TASK DETAILS: In the listing below, the lines starting with the line with "You are a computer-use agent. The" and going on through the line with "The width and" are to be reproduced exactly, and only those.

DATA TO USE:
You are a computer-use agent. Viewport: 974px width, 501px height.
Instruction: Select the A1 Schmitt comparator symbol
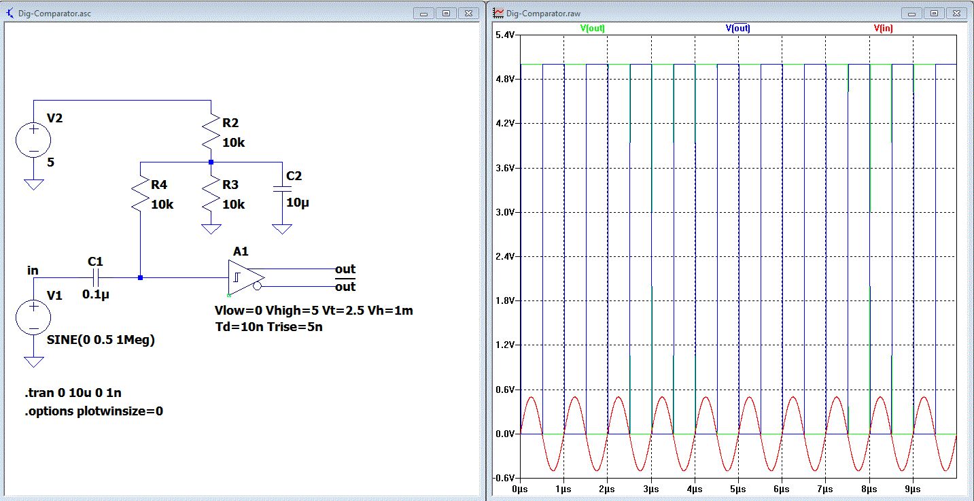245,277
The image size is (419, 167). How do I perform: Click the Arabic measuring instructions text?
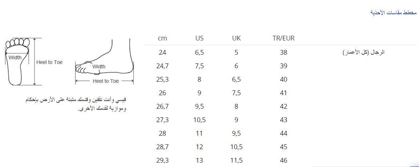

---

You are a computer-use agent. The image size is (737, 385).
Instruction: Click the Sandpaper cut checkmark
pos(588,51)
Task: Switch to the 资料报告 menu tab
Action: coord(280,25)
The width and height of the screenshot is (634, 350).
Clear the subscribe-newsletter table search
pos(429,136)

--

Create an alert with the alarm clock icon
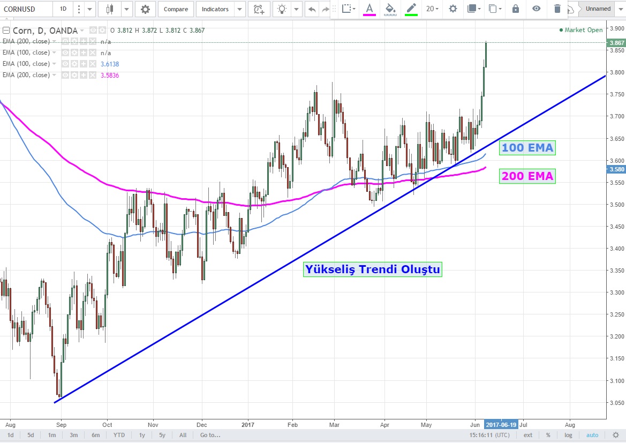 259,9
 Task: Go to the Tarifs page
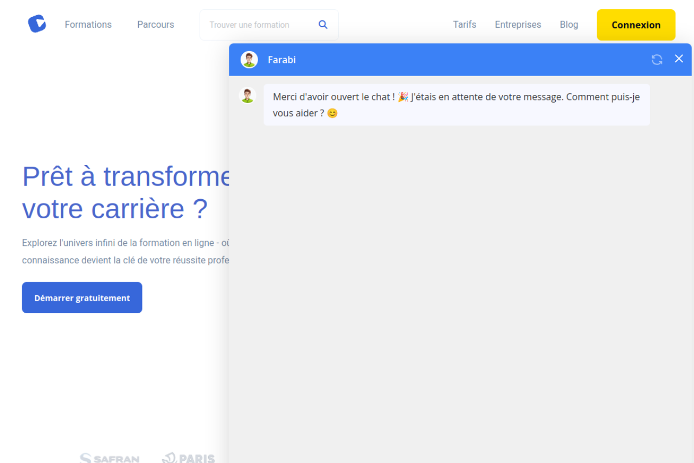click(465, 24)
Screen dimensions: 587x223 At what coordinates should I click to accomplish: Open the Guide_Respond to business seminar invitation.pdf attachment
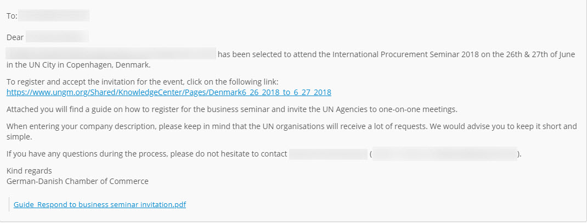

ANSWER BOX:
You are a computer-use agent. The image size is (737, 385).
Instruction: Click the Sandpaper cut checkmark
pos(588,51)
Task: Switch to the 资料报告 menu tab
Action: coord(280,25)
The width and height of the screenshot is (634, 350).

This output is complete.